Only one of them had felt the cold touch of the white plague, the scourge that so frequently cuts short the life of the imprisoned mountaineer. This was Brian Wolfe's son, Charley, who was not much more than a boy for all of his six feet in height. But Charley didn't whine about it; to have whined about it, to him, would have been the part of a yellow dog. In point of fact, Charley Wolfe kept his afflictions so well hidden that no one else even suspected it.

It was pitiful how he did that. In the daytime he staved off the telltale cough by means of a force of will that was truly remarkable; at night he buried his head in the folds of his blankets and smothered the cough. He laughed lightly at his increasing thinness and at the hectic flush that glowed in his cheeks in the afternoons—when anybody chanced to mention it.

Christmas Day came snowy and cold, with a biting north wind. The spirit of peace and good-will had found its way through the high and forbidding stone walls of the penitentiary. The convicts were not kept in their cells, nor were they made to work, on this day.

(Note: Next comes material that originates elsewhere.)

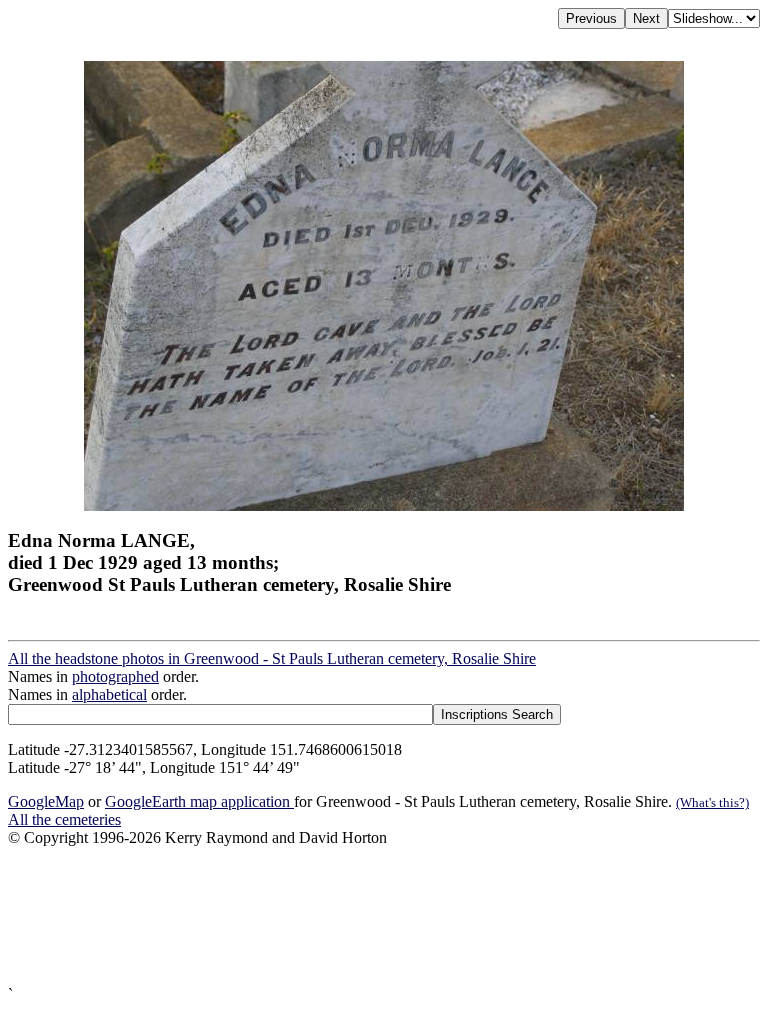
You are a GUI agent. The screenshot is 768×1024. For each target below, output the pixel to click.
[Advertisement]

Even Bully McCrary, who had been an incorrigible and the fighting man of the prison before the coming of the Wolfes, cried "Merry Christmas!" to every person he met—which included his former sworn enemy, a sad-eyed, intelligent fellow nicknamed and named Pale Tom Ledworth.

Now it was customary for the Fiddling Governor, Tennessee's best loved man, to give the inmates of the State's prison a fine dinner on Christmas Day; and on this occasion, he had decided that he would drive out to say grace over it himself.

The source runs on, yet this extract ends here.